CVC investment offers many benefits to the portfolio company. First, the CVC and its parent organisation will bring in-depth industry knowledge and experience that can help foster the company’s success. Additionally, the parent organisation may later pursue a broader commercial relationship or other transaction with the company. These benefits come with the need for the company to understand the business dynamics of a large organisation, where investments with greater importance or strategic alignment require the CVC to complete a deeper level of diligence before making such an investment. For example:
Evidence of misappropriation
While inadvertent patent infringement can often be understood as a risk of doing business, trade secret claims in particular and some copyright claims have at their core an element of scienter [intent or knowledge of wrongdoing] and intentionality. Even where the objective of a CVC investment is largely financial, a CVC and its parent organidation will not want to tarnish its own brand and reputation through association with a company that carries the stigma of a bad actor.

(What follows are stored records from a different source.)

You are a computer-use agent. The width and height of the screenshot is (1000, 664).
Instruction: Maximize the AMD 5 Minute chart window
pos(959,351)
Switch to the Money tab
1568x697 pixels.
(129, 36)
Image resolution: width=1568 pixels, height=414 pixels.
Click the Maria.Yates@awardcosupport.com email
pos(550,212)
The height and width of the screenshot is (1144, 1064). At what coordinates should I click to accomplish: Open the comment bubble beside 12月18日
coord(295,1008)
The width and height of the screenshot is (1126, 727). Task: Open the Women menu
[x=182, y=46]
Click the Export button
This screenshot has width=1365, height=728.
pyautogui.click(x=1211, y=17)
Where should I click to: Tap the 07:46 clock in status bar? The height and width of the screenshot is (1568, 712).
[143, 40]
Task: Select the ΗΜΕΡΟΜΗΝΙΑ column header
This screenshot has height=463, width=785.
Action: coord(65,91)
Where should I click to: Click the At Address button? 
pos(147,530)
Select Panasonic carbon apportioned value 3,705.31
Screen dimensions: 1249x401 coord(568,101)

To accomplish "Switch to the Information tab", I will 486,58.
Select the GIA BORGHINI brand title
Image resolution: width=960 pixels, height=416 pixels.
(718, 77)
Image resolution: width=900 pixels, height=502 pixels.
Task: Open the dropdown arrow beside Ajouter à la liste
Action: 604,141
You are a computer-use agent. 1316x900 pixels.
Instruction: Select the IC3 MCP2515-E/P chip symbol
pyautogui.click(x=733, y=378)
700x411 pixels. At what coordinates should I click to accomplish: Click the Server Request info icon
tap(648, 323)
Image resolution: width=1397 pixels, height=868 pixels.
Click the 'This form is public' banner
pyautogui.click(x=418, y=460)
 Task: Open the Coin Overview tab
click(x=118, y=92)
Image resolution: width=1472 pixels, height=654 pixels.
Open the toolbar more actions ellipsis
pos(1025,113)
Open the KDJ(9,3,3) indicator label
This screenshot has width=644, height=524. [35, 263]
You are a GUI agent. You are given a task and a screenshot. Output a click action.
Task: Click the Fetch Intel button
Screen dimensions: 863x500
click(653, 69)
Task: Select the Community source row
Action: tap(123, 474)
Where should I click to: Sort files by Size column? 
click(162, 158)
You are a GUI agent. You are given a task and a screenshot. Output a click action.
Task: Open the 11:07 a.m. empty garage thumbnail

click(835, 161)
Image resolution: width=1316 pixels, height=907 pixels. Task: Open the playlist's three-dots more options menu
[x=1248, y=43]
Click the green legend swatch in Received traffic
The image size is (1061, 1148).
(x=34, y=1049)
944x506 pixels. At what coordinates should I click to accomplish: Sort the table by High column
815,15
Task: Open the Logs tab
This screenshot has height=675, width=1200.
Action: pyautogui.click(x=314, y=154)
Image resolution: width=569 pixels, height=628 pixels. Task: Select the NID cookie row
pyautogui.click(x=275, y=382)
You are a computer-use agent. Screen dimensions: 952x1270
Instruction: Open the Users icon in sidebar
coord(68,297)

The same effect can flow from a company’s blatant or reckless misuse of open source software, particularly in consumer-oriented products where the open source community tends to be highly vocal and intolerant of noncompliance. CVCs will often look more carefully at data security and protection of any valuable customer or other data held by the company to ensure that the company is not at risk of a potential data breach, which not only potentially undermines the CVC parent’s reputation, but may also invite significant regulatory or class action risk.
Patent matters
CVCs in certain technology sectors will pay additional attention to a company’s positioning in patent matters. In crowded fields, CVCs may be more prone to examine the quality and strength of a company’s patent portfolio to determine if its investment is worthwhile or if others will simply be able to freely replicate the technology in the short term. On the other side of the coin, a CVC’s parent organisation may have specialised knowledge and be wary of patent thickets, causing it to at least enquire about any freedom-to-operate analyses that have been conducted.
Above: Ryan McRobert
In some cases (although somewhat rare) the parent organisation may even require a company to undertake such analyses as a condition of investment, so there is opportunity to develop a design-around before committing large amounts of time or money to the relationship. Finally, a CVC’s parent organisation with an established patent portfolio will take a long, hard look at the company’s participation and membership in standards-setting organisations, multi-source agreements and similar projects that may require the parent, if a future acquisition is a desired objective, to grant patent licenses to third parties, including its competitors, on a F/RAND [fair, reasonable, and non-discriminatory terms] or any other basis, or otherwise restrict the parent from asserting its patents.
Additional material commercial agreement considerations
Early in its life cycle, a company may find itself granting exclusive rights or agreeing to sole supplier, most favoured nations, rights of first refusal and other restrictive contractual provisions with customers, partners and suppliers in order to gain traction. Unless such rights and restrictions are artfully cornered-off or time limited to serve their legitimate purpose, the result can be an unintended poison pill for a CVC’s parent organisation that is targeting a future potential strategic partnership or acquisition. Similarly, a company’s commercial entanglements with, or dependencies on, competitors of the CVC’s parent or its group companies may sour a transaction, even if the parent’s investment motivation is largely financial.
Important operational and compliance matters
Due to market size, applicable regulatory frameworks and self-industry regulations, as well as market-based scrutiny, CVC parent organisations are continuing to develop a broad and more robust range of company-wide policies and procedures for legal, compliance and operational matters. Those policies and procedures typically apply to all subsidiaries of a CVC parent and some of those policies may also be applied from time to time in the context of building a strategic partnership with a CVC parent. In the context of a potential CVC investment where the desired intent is to develop a future strategic partnership (e.g., joint venture, material collaboration or customer relationship) or possibly acquire the business down the road, a CVC may scrutinise a company’s existing legal, compliance and operational policies and procedures and require the company to ensure that they are current with, or can in the future be brought current with, the applicable compliance requirements and needs of the CVC parent if such a transaction were to occur.
Still execute at “venture speed”
Whether a CVC is conducting a baseline level of IP and commercial diligence similar to a traditional VC investor or diving more deeply for purposes of a potential investment transaction with significant strategic objectives, it is critical for the CVC unit, its parent organisation and its outside advisors to be prepared to expedite the diligence process and move with efficiency and practicality to completion and closing. Such is the nature of a venture investment as well as the expectations of startup companies and their other venture investors.